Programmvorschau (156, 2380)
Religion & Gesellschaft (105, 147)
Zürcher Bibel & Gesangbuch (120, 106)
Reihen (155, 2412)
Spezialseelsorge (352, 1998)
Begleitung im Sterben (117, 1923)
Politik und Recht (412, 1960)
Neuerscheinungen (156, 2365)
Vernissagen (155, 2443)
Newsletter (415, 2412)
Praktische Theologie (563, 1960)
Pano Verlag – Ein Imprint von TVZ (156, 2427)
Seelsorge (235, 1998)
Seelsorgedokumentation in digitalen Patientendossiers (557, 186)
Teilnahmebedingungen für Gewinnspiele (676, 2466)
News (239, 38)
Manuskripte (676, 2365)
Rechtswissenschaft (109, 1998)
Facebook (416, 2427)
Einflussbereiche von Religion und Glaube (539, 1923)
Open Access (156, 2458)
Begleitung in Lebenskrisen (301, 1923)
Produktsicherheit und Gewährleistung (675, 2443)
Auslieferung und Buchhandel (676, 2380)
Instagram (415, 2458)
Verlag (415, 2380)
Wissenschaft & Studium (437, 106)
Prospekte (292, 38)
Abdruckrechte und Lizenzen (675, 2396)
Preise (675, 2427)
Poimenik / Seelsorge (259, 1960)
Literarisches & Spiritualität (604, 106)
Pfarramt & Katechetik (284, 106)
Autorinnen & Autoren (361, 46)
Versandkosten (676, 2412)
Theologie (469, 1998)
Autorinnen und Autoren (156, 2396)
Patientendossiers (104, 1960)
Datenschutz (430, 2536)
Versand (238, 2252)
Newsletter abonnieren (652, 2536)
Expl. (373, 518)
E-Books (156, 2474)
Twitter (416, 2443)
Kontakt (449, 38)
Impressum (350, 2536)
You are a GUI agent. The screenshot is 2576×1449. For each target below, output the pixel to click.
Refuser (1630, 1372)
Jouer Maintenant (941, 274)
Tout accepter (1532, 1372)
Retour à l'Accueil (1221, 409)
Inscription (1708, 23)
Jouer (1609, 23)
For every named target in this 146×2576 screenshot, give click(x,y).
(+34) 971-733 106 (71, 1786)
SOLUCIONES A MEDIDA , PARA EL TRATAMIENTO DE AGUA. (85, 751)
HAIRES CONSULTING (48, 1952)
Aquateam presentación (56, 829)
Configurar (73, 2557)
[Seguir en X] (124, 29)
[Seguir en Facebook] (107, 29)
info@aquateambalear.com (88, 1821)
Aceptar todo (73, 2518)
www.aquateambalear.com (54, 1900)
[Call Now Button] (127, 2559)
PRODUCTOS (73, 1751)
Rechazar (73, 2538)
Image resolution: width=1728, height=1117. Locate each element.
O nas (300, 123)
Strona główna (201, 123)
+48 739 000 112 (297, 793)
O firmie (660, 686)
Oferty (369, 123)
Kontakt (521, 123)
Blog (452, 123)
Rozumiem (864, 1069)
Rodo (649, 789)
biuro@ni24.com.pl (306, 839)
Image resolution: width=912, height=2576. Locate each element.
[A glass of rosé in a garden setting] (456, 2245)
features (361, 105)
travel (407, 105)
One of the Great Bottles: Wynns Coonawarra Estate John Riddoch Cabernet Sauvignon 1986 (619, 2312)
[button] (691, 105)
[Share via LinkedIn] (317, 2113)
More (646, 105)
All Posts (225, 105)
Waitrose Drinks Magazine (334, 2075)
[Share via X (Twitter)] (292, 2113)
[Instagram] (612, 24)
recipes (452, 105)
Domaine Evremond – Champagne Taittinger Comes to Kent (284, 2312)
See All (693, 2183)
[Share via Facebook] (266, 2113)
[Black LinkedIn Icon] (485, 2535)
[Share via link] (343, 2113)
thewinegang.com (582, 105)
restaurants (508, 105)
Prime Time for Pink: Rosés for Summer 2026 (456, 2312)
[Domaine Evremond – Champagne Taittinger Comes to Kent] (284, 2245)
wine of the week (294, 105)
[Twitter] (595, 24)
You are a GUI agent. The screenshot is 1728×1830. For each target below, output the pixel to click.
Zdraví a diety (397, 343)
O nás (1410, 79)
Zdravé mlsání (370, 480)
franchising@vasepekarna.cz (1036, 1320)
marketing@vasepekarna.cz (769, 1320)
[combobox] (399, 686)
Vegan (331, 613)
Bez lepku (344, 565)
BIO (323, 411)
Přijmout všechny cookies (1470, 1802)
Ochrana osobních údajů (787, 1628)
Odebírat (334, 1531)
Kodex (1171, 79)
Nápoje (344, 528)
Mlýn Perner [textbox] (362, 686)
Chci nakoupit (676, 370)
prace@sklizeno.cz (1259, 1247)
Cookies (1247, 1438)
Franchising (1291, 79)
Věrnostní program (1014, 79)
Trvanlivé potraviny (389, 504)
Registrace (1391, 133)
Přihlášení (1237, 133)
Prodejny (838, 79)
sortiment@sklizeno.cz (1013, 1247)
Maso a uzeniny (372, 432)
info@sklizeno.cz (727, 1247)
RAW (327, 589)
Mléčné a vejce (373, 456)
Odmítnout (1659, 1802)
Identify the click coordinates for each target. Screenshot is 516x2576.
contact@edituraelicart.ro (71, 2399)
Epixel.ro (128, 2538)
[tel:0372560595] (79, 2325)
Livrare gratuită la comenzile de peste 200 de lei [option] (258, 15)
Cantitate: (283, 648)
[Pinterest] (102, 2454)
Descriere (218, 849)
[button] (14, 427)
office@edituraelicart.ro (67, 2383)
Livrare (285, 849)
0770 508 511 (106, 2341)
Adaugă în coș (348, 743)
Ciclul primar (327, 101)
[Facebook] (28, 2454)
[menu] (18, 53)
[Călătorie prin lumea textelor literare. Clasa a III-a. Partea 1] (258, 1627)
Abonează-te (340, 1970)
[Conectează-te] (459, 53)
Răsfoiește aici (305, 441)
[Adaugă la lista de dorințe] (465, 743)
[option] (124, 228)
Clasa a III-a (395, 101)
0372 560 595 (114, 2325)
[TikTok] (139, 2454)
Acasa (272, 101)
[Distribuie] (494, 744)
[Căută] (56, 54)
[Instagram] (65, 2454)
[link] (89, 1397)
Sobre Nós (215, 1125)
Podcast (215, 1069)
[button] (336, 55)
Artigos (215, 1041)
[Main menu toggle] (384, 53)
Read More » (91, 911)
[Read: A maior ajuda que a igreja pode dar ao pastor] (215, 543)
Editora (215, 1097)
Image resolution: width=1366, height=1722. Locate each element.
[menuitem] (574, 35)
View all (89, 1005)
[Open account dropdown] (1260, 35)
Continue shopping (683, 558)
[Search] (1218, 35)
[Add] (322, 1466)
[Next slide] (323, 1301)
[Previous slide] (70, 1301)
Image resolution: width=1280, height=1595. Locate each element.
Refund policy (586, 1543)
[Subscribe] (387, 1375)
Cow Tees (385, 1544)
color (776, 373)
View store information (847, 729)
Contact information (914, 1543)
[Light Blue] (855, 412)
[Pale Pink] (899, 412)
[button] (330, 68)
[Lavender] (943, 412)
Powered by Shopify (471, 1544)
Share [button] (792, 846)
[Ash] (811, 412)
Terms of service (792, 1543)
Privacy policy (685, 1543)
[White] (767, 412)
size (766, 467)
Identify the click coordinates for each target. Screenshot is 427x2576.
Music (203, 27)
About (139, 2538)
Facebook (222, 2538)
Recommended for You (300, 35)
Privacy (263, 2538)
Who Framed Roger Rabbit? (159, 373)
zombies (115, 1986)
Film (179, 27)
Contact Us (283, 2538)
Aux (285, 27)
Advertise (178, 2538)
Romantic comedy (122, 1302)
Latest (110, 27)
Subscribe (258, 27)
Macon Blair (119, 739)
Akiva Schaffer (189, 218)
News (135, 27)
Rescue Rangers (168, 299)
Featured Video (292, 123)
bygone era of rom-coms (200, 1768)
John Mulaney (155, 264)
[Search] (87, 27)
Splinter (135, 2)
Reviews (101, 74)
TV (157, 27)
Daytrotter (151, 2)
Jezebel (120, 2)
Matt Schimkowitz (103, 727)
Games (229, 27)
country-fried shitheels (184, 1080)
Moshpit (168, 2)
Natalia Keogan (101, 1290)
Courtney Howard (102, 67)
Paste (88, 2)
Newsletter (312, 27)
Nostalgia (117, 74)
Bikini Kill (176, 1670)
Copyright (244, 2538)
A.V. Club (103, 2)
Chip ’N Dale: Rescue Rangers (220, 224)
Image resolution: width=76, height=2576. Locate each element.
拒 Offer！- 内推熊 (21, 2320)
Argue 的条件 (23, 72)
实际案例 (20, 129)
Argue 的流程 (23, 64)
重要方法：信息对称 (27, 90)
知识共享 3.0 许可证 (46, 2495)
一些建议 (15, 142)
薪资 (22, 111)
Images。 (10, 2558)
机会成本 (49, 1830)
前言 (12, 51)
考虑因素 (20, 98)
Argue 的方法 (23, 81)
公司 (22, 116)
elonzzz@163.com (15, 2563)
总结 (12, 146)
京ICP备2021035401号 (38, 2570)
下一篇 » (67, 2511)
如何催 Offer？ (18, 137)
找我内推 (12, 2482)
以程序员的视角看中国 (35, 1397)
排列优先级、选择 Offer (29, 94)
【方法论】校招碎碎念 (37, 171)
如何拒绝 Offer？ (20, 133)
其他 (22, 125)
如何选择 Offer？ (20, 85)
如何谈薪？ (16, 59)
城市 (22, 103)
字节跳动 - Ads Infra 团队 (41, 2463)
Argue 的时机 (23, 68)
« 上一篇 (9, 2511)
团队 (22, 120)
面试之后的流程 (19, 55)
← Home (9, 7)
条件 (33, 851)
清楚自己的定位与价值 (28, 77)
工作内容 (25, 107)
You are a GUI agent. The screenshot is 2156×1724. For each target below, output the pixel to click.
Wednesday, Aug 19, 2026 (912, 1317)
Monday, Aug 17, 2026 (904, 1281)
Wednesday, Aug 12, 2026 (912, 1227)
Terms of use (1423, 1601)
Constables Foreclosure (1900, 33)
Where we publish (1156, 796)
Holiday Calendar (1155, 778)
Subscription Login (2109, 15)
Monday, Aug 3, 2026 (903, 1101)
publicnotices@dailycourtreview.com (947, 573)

*-*-*

:: Try it ::
Collect the lines of the data that carry the word "Adaugă".

:: Answer to this exercise ::
Adaugă în coș (348, 743)
[Adaugă la lista de dorințe] (465, 743)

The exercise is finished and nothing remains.